-- EXCERPT PROVIDED --
--- START ---

Instead of finding lasting joy in remembering the “good” things/times, I find myself almost bitter I’m not experiencing them now.  And instead of being happy I’m not in the midst of the “bad” things/time now, I just find myself reliving the pain of those times again.  Things have a wonderful opportunity to continue to get worse from here.  Inviting those memories into a already [fill in the blank] mind can actually not be healing.  For right now, it’s just further frustrating.

This is not to say that I find no joy in my memories.  I have so many wonderful things to be happy about, proud of, etc,  I just think that for the time being I need to focus on my uncertain, shaky future rather than my defined, unchanging past.  I can only imagine what I’ll feel about this time in my life 3, 6, 14 years from now.  Everyone is of course defined by their past but who’s to say you can’t custom-design the next revised definition?  I can only spend so much time remembering who I was.  I need to know who I am right now, the good, the bad and the ugly.  Everything else is just a good story to tell, if and when you’re up to it.

--- END ---

-- SOURCE MATERIAL --
--- START ---

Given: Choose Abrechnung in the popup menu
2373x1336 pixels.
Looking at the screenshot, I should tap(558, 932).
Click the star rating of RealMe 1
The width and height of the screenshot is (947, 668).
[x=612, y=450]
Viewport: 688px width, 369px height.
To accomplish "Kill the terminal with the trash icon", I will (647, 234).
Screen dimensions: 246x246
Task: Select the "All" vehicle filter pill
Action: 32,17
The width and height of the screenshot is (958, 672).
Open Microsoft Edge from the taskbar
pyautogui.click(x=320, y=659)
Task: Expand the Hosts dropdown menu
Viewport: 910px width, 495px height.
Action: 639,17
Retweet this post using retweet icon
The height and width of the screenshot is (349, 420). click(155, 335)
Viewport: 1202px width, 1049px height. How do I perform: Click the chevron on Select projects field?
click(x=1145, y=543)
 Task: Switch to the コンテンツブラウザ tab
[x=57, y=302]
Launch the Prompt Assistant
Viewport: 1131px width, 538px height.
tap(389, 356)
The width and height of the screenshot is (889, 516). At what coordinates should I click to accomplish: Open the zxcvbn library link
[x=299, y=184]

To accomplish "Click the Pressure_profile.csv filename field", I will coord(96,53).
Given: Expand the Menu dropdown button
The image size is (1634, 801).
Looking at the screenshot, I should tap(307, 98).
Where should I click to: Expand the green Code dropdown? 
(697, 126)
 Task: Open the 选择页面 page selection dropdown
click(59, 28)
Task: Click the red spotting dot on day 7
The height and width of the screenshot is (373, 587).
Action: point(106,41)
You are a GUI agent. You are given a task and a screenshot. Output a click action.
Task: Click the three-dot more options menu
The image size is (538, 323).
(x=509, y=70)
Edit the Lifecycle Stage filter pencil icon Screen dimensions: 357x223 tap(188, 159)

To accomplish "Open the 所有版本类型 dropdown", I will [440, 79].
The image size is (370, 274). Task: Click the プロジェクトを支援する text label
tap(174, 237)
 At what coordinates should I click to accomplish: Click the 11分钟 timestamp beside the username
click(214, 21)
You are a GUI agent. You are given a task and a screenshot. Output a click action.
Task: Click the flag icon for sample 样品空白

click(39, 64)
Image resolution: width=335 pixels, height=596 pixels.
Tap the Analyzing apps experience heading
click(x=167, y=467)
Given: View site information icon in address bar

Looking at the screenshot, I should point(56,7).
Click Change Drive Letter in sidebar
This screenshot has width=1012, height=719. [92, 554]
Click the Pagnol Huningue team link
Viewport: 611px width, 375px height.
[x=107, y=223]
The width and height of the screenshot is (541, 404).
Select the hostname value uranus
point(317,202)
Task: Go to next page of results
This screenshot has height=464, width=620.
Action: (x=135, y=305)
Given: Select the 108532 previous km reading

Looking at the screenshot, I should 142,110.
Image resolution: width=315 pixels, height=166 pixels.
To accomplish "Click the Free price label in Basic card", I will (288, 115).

--- END ---

-- REQUIREMENT 1 --
In the excerpt about memories, what does the writer say they need to focus on for the time being?
-- REQUIREMENT 2 --
Reproduce the part of the excerpt about memories that opens with the words containing "This is not" and closes with "you’re up to it.".
-- REQUIREMENT 3 --
Carry on the excerpt about memories from where it stops.
The records aren't needed for this work.

-- RESPONSE BOX 1 --
Their uncertain, shaky future rather than their defined, unchanging past.

-- RESPONSE BOX 2 --
This is not to say that I find no joy in my memories.  I have so many wonderful things to be happy about, proud of, etc,  I just think that for the time being I need to focus on my uncertain, shaky future rather than my defined, unchanging past.  I can only imagine what I’ll feel about this time in my life 3, 6, 14 years from now.  Everyone is of course defined by their past but who’s to say you can’t custom-design the next revised definition?  I can only spend so much time remembering who I was.  I need to know who I am right now, the good, the bad and the ugly.  Everything else is just a good story to tell, if and when you’re up to it.

-- RESPONSE BOX 3 --
Reminiscing can be a double-edged sword and I’m not the biggest fan of bleeding,

Jo’van

Romantic Cynic: Up to Your Physical Standard

Everyone wants to be with someone they’re attracted to.  Thankfully, we all have different “types” making it easier for us all not to fight over the Brad Pitts and Halle Berrys.  Some people like the Carson Dalys and Roseannes.  Regardless of what your type is, you want to think the person you’re attracted to is cute, up to your physical standard.  But then you wonder just how cute you are.  Are you a movie star (after the airbrushing), an average person or a hobbit?  Are you up to your own physical standard?

When it comes to attraction, we’re all faced with three situations.  Which one would you prefer?

1.) You’re cuter than your partner.  What do you do if you know you’re more attractive than your significant other? Does it boost your confidence or make you worry they’re only with you for your looks?  Is the connection strong enough for you not to desire a cuter boy/girlfriend?

2.) You’re partner’s cuter than you are.  Everyone wants to be with someone gorgeous (by their terms) but how does that make you feel when you look at photos of you two?  Are you proud of what you’ve been able to snag? Or are you wondering when they’ll stop playing around with you and move on to an equally beautiful person?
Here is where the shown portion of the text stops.